Michael O’Kelly & Sylvia Li

Michael O’Kelly has worked as a statistician in the pharmaceutical industry for 27 years. He has been involved in many areas of biostatistics, and has a special interest in statistical modelling and simulation. He co-authored a Best Practice proposal for projects involving Modelling and Simulation, which was adopted by the PSI board in 2017. With colleagues Michael O’Kelly has developed new methods for missing data that are now widely used in clinical trials. His book authored with Bohdana Ratitch, “Clinical trials with missing data: a guide for practitioners”, was published in 2014 by Wiley. He has given courses on missing data for PSI and at many conferences and for many pharmaceutical companies. For his work in best practice and in missing data, Michael received the RSS/PSI award for Excellence in Pharmaceutical Statistics in 2017; he is Senior Director with IQVIA’s Centre for Statistics in Drug Development.

Even a “treatment policy” estimand may have missing data: how can we take account of this?

Under the “treatment policy” estimand, outcomes contribute to the estimate of effect irrespective of treatment actually taken after randomisation, and all subjects are to be followed up for the full scheduled follow-up period. It is hoped that under this estimand missing data would be limited. However, in practice, subjects may avail of their right to discontinue completely from a trial. Even under a “treatment policy” estimand, this leaves the analyst with missing data. How is the analyst to take account of this residual missing data under the “treatment policy” estimand? The new ICH E9 R1 Addendum suggests “for subjects who discontinue treatment without further data being collected, a model may use data from other subjects who discontinued treatment but for whom data collection has continued”. However, numbers of appropriate subjects with data available may be small, and compromises or assumptions may be required to do the kind of modelling suggested by ICH E9 R1. This presentation evaluates some of the options that use statistical modelling to take account of this residual missing data.

Daniel Bratton

Dan worked as a statistician at GSK since 2016. During this time he has worked on RCTs investigating the effect of various treatments in severe asthma, COPD and nasal polyps, and is now working in trials assessing therapies for COVID-19. Dan started his career as a medical statistician at the Medical Research Council Clinical Trials Unit (MRC CTU) working on RCTs in respiratory diseases and dermatology. He then completed a PhD at the same unit through UCL investigating statistical issues in the design of multi-arm multi-stage clinical trials which are increasingly being used in practice to accelerate the evaluation of new therapies. Prior to starting at GSK, Dan worked as a statistician in the Department of Pulmonology at University Hospital Zurich for one year, focusing mainly on network meta-analyses of RCTs investigating treatments for sleep apnoea.

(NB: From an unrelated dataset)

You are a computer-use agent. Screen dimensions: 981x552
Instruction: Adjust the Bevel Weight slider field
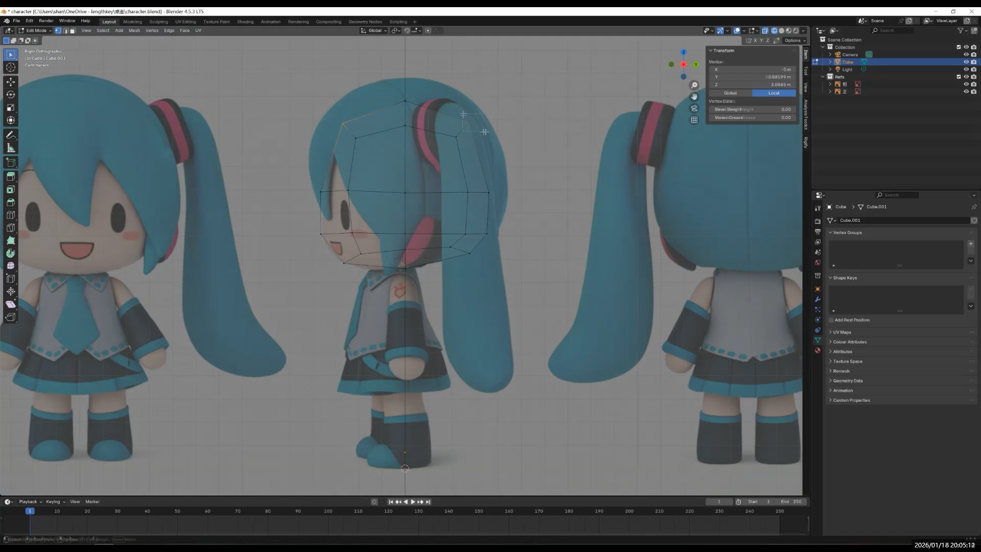pos(752,109)
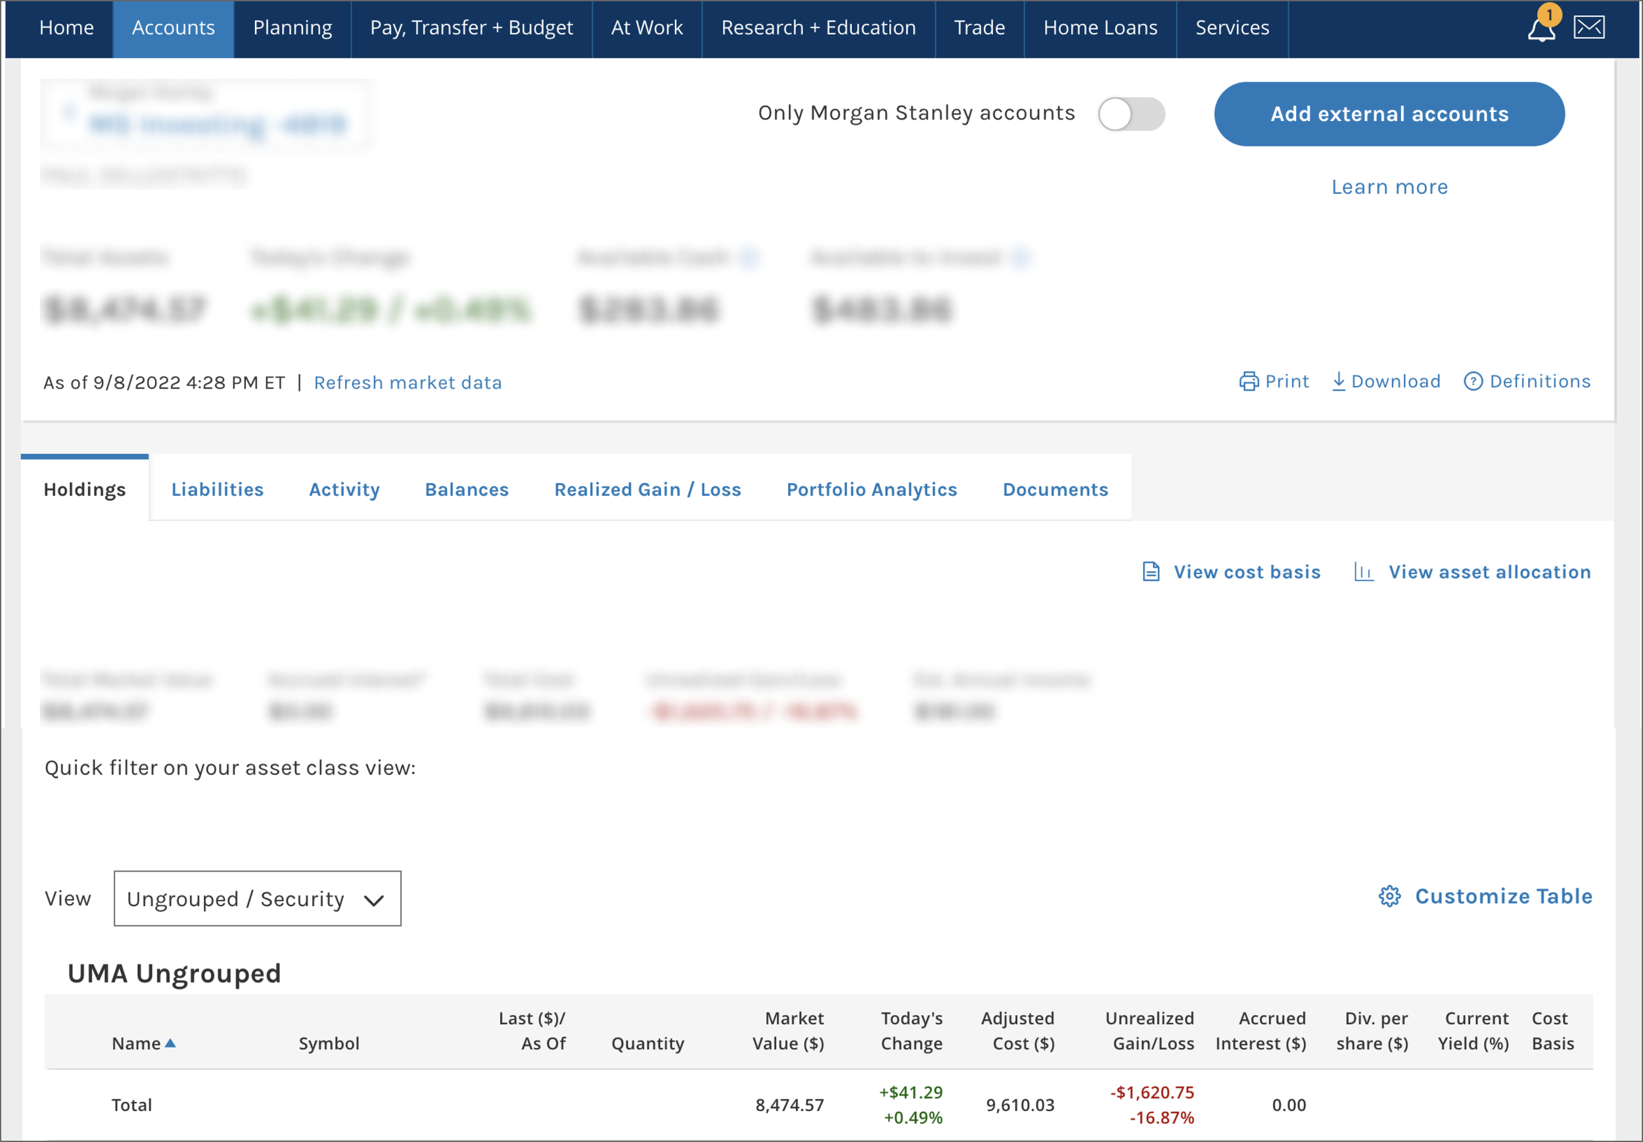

Treatment policy estimands for recurrent event data using data collected after cessation of randomised treatment.

Trials now increasingly collect data from subjects following premature discontinuation of study treatment, as this event is irrelevant for the purposes of a treatment policy estimand. However, despite efforts to keep subjects in a trial, some will still choose to withdraw. Publications for sensitivity analyses of recurrent event data have often focused on reference‐based imputation methods, more commonly applied to continuous outcomes, where imputation for the missing data for one treatment arm is based on the observed outcomes in another arm. The existence of data following premature discontinuation of treatment now raises the opportunity to impute missing data for subjects who withdraw from study using this observed ‘off-treatment’ data, potentially allowing more plausible assumptions for the missing post‐study‐withdrawal data than other reference‐based approaches. In this poster, we describe a recent imputation method (1) for recurrent event data in which the missing post‐study‐withdrawal event rate for a subject is assumed to reflect the rate observed from subjects during the off‐treatment period. The method is illustrated in a trial in chronic obstructive pulmonary disease (COPD; GSK funded NCT02105961) where the primary endpoint was the rate of exacerbations, analysed using a negative binomial model.